Proses ini menjadi penting karena berdasarkan Peraturan Menteri Dalam Negeri Nomor 13 Tahun 2010 tentang Pedoman Pelaksanaan Fungsi Pengawasan Dewan Perwakilan Rakyat Daerah Terhadap Tindak Lanjut Hasil Pemeriksaan Badan Pemeriksa Keuangan mengharus perhatian khusus untuk dibahas dalam rapat panitia kerja, ini akan berbeda jika opini BPK hasilnya adalah Wajar tanpa Pengecualian.
Dengan melihat proses tersebut konteks situasi pembahasan raperda LPP APBD 2021 yang berujung pada tidak adanya persetujuan menjadi Perda LPP APBD 2021 harus dimaknai sebagai proses pengawasan dari DPRD pada Kinerja Eksekutif terutama dalam kinerja pengelolaan keuangan yang muaranya jika DPRD menyetujui atau mengamini adalah dengan ditetapkan menjadi Perda.
Jadi dalam tafsirnya kurang tepat kalau kemudian dimunculkan opini bahwa ini adalah proses DPRD dalam menghambat pembangunan karena situasinya jelas berbeda.
Proses Ini tidak dalam rangka menyetujui angka program pembangunan yang direncanakan oleh eksekutif (rancangan APBD) yang diasumsikan dihambat, namun ini justru adalah situasi untuk menyetujui atau tidak angka yang dipertanggungjawabkan oleh eksekutif pada tahun 2021. Mungkin kita perlu berhusnudzon pada DPRD barangkali ini adalah bagian dari sikap politik DPRD atas kontrol kinerja Pengelolaan Keuangan Pemerintahan daerah Kabupaten Jember 2021.

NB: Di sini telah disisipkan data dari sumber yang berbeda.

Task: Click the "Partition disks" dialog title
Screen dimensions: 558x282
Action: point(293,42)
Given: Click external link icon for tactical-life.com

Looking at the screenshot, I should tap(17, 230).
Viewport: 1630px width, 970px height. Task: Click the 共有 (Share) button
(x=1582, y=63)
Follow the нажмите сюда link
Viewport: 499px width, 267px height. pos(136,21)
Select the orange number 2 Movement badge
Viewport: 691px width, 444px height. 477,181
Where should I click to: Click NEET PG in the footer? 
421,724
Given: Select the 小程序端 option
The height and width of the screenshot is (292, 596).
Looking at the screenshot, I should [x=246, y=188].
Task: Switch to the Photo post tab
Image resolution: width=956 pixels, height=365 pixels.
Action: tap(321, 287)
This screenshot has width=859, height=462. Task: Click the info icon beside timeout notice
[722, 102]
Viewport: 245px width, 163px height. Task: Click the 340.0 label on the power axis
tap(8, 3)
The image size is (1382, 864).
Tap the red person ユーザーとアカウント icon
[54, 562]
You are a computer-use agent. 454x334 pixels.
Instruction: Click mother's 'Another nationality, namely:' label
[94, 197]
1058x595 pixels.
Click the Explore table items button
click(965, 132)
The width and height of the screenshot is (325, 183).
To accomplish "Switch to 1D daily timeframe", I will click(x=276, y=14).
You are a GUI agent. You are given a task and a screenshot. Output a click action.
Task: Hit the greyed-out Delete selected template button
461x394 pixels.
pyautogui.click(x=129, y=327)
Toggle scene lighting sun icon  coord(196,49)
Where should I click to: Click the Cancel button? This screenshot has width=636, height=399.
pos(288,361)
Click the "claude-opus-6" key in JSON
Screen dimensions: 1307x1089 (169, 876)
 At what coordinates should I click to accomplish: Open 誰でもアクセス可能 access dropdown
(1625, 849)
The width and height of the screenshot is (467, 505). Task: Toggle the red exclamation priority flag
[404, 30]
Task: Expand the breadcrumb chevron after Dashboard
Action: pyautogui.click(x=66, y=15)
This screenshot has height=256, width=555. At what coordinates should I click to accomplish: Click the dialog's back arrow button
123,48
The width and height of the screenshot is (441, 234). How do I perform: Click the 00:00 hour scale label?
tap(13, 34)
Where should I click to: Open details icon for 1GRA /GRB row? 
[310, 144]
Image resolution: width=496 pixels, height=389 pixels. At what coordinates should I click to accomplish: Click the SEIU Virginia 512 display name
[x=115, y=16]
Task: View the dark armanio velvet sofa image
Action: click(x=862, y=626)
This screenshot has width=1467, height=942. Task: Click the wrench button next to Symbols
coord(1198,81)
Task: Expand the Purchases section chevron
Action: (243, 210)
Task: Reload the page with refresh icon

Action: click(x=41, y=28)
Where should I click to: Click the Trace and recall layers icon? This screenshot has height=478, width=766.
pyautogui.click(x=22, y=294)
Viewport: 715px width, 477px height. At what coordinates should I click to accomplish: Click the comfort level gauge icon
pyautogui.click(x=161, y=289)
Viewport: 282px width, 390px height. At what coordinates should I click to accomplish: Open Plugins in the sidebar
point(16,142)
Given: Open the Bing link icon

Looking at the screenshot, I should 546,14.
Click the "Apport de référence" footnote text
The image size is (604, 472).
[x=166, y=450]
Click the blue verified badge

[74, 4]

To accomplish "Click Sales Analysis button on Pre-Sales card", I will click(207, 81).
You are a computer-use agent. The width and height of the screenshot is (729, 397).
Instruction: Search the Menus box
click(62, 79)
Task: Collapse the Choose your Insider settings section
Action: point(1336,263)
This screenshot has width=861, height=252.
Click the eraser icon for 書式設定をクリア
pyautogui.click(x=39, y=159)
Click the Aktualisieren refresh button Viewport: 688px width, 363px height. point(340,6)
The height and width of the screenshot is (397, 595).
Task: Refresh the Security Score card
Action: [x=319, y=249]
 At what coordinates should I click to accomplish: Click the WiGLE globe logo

Bentuk sikap politiknya adalah bisa ditafsirkan tidak mau melegitimasi kebenaran angka dari kinerja keuangan yang dipertanggungjawabkan. Kelemahan rezim aturan saat ini Pertanggungjawaban APBD kesannya sangat administratif dan tidak mewadahi sikap sikap politik tersebut.
Barangkali ini bagian upaya menunjukkan sikap politik “santun” DPRD karena sejatinya tidak mau menyampaikan secara terbuka menolak Raperda LPP APBD 2021 dalam paripurna, namun dengan membiarkan Raperda tersebut diserahkan pada nurani masing masing anggota DPRD yang kemudian berujung tidak kuorum disahkan arena waktunya juga diujung injury time. Mungkin Ini akan berbeda jika waktunya tidak akan mepet maka ada upaya upaya perbaikan yang bisa dilakukan dan ada upaya upaya politik yang bisa dijalankan.
Jadi sejatinya ini tidak perlu lebay menyikapinya, karena baik Perda dan Perkada, keduanya sah secara hukum. Bedaya kalau Perda bahwa DPRD mengamini pertanggungjawaban APBD 2021 Eksekutif, sedangkan kalau Perkada, DPRD tidak ikut mengamini pertanggungjawaban tersebut.